> **WORK TASK**
In the records below, the line with "[F8QL.] (133, 1450)" opens the range and the line with "[F5LWQ et au fond, F6AQU.] (89, 1819)" closes it; print that range exactly and nothing else.

> **THE DATA**
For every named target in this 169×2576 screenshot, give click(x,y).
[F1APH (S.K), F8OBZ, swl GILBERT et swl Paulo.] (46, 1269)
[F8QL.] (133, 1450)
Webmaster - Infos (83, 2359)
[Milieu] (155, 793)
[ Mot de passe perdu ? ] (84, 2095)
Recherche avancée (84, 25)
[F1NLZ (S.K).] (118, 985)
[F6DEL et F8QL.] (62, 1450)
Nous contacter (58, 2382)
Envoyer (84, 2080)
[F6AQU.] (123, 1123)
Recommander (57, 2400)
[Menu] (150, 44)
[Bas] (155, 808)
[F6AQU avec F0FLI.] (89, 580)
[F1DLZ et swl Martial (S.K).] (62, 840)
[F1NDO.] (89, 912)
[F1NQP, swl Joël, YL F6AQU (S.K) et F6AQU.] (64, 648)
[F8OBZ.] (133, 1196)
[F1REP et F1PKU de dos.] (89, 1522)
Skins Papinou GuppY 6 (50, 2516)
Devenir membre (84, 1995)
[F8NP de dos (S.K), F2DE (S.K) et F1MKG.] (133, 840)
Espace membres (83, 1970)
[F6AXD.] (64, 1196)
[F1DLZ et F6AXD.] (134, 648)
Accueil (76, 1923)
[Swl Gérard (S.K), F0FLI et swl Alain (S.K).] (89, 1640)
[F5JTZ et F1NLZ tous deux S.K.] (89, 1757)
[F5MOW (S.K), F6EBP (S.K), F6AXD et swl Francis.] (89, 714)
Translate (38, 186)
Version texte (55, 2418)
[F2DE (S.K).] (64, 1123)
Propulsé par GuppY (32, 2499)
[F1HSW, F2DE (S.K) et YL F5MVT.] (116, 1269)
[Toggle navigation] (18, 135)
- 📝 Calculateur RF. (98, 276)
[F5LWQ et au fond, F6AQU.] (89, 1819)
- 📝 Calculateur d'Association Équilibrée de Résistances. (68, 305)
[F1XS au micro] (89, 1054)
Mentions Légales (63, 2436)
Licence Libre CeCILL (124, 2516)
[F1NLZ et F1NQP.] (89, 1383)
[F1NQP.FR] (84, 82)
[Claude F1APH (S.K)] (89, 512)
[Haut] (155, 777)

==

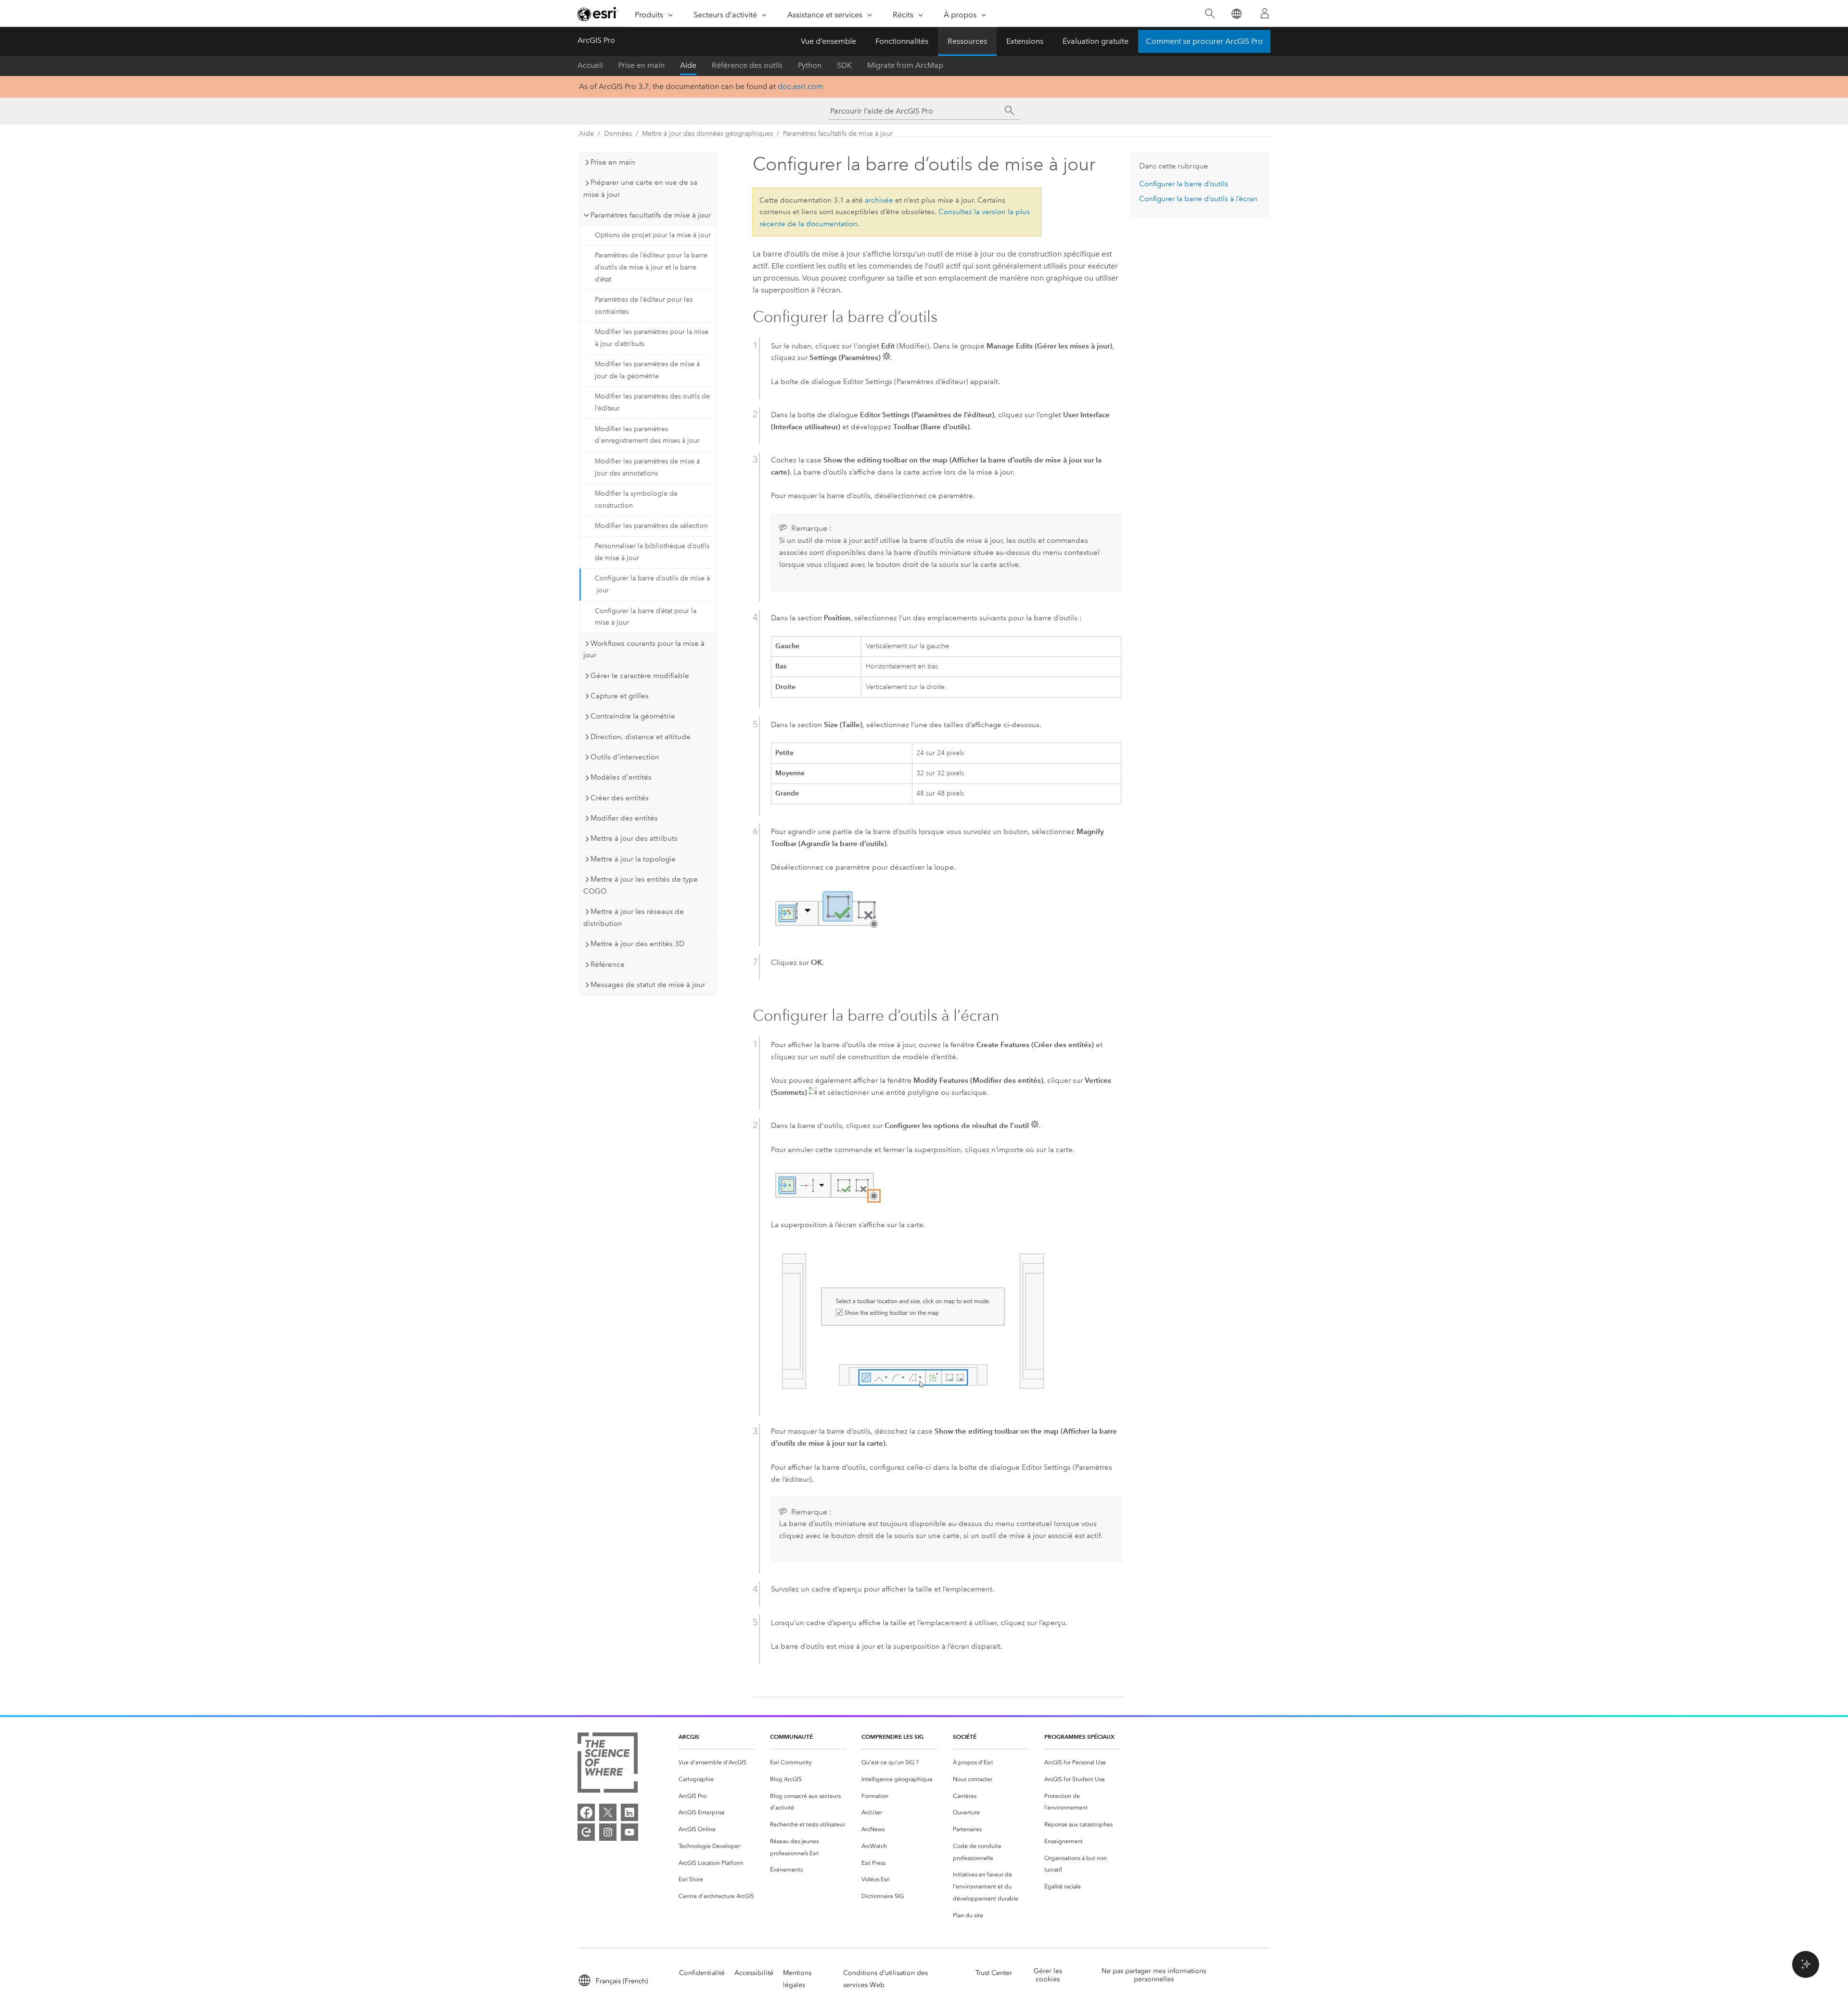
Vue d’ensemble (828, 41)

* * *

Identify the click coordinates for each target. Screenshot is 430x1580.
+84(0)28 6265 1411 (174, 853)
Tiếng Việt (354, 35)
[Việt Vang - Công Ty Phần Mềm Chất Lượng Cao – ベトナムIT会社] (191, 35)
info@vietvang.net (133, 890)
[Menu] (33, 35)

> **ANSWER TO THIS EXERCISE**
[F8QL.] (133, 1450)
Webmaster - Infos (83, 2359)
[Milieu] (155, 793)
[ Mot de passe perdu ? ] (84, 2095)
Recherche avancée (84, 25)
[F1NLZ (S.K).] (118, 985)
[F6DEL et F8QL.] (62, 1450)
Nous contacter (58, 2382)
Envoyer (84, 2080)
[F6AQU.] (123, 1123)
Recommander (57, 2400)
[Menu] (150, 44)
[Bas] (155, 808)
[F6AQU avec F0FLI.] (89, 580)
[F1DLZ et swl Martial (S.K).] (62, 840)
[F1NDO.] (89, 912)
[F1NQP, swl Joël, YL F6AQU (S.K) et F6AQU.] (64, 648)
[F8OBZ.] (133, 1196)
[F1REP et F1PKU de dos.] (89, 1522)
Skins Papinou GuppY 6 (50, 2516)
Devenir membre (84, 1995)
[F8NP de dos (S.K), F2DE (S.K) et F1MKG.] (133, 840)
Espace membres (83, 1970)
[F6AXD.] (64, 1196)
[F1DLZ et F6AXD.] (134, 648)
Accueil (76, 1923)
[Swl Gérard (S.K), F0FLI et swl Alain (S.K).] (89, 1640)
[F5JTZ et F1NLZ tous deux S.K.] (89, 1757)
[F5MOW (S.K), F6EBP (S.K), F6AXD et swl Francis.] (89, 714)
Translate (38, 186)
Version texte (55, 2418)
[F2DE (S.K).] (64, 1123)
Propulsé par GuppY (32, 2499)
[F1HSW, F2DE (S.K) et YL F5MVT.] (116, 1269)
[Toggle navigation] (18, 135)
- 📝 Calculateur RF. (98, 276)
[F5LWQ et au fond, F6AQU.] (89, 1819)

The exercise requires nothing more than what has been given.